List of tasks |
a. In the Eclipse resource reservation text, list every control file in Table 1 that has read/write access.
b. Output the passage of the Eclipse resource reservation text between "Weighted Round-Robin (WRR)" and "to regular round-robin.", inclusive.
c. Pick up the Eclipse resource reservation text after its last sentence and continue it.

Eclipse maintains a list of all active reservation domains (RDs). Each process belongs to a single reservation domain. A new process inherits the reservation domain of its parent, unless the process is created by rfork(RFPROC|RFRDG), which places the process in a newly created reservation domain. A process may remove itself from its current reservation domain and start a new reservation domain by an appropriate call to rfork. In fact, each process may belong to a different reservation domain. A new reservation domain is created without any explicit reservations. However, the new domain is assigned an effective reservation, that includes its proportional share of the unreserved portion of the resources, as described above.

**Table 1:** Control Files for Resource Reservation
name	access	description
`rdcpu`	r/w	% CPU reservation of current RD
`rdcpusum`	r	sum of current CPU reservations
`rdcpulim`	r	maximum allowed CPU reservation
`rdio`	r/w	% I/O reservation of current RD
`rdiosum`	r	sum of current I/O reservations
`rdiolim`	r	maximum allowed I/O reservation
`rdmem`	r/w	physical memory reservation in KB
`rdmemsum`	r	sum of physical memory reservation
`rdmemlim`	r	available physical memory
`rdsched`	r/w	current CPU scheduling algorithm

Resource reservation is accomplished by writing strings to the appropriate control files. Table 1 describes some of the control files. For example, the shell command echo 50 > /dev/rdcpu requests reservation of 50% of the CPU to the reservation domain which runs this command. Eclipse will deny resource reservations if total reservation exceeds the corresponding limit. Eclipse deletes a reservation domain and releases its resources as soon as the last process belonging to this reservation domain is terminated.

CPU Scheduling

Eclipse implements MTR-LS and weighted round-robin scheduling (WRR), which can be selected by the rdsched control file. For example, echo w > /dev/rdsched selects WRR, and echo m > /dev/rdsched selects MTR-LS.

Weighted Round-Robin (WRR) is similar to round-robin scheduling, but the CPU slice of each process is proportional to its reservation. In our case, the CPU slice of the processes belonging to a particular reservation domain is proportional to the domain's reservation. Note that WRR scheduling without an explicit CPU reservation is identical to regular round-robin.

Stored data |
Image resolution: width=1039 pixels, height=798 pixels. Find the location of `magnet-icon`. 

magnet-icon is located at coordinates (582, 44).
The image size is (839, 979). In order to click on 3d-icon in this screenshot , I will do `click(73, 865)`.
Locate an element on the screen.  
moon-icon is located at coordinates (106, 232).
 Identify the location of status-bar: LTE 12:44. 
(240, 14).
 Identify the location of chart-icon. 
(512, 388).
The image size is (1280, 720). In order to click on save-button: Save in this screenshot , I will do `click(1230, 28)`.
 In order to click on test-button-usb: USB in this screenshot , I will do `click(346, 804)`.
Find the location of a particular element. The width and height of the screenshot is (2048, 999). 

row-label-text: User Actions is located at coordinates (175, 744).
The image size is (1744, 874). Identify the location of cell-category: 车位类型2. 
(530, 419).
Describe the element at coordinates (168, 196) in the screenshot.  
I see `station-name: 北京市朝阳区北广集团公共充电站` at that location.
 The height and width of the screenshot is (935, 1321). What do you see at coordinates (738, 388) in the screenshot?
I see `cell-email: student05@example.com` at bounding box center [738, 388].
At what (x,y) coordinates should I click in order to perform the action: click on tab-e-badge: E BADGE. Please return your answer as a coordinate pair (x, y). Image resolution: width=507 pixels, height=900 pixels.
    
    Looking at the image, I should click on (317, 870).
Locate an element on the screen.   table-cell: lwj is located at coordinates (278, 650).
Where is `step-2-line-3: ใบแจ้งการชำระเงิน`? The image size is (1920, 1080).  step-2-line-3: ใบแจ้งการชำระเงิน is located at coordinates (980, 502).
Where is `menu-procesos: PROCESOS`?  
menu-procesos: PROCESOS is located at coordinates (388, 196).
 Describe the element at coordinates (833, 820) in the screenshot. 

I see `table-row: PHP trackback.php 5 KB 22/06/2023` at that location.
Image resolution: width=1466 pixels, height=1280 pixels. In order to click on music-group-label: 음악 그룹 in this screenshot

Outputs in order |
a. rdcpu, rdio, rdmem, rdsched

b.
Weighted Round-Robin (WRR) is similar to round-robin scheduling, but the CPU slice of each process is proportional to its reservation. In our case, the CPU slice of the processes belonging to a particular reservation domain is proportional to the domain's reservation. Note that WRR scheduling without an explicit CPU reservation is identical to regular round-robin.

c.
Eclipse implements WRR scheduling by maintaining a a cpu_time_left field for each reservation domain, which contains its remaining CPU reservation for the current CPU service cycle. Eclipse maintains two ready queues: run_hi and run_lo. Ready processes are appended to run_hi if the corresponding reservation domain has a cpu_time_left > 0. Otherwise, the process is appended to run_lo. Eclipse selects the first process from run_hi that has an associated cpu_time_left > 0. Requests with cpu_time_left <= 0 are moved to run_lo. The clock interrupt handler decreases the corresponding cpu_time_left, appends the current process to either run_hi or run_lo according to the above criterion, and calls the scheduler. The cpu_time_left of all reservation domains is renewed at the beginning of every CPU service cycle according to the corresponding CPU reservation. At this time all processes are moved from the run_lo to the run_hi queue.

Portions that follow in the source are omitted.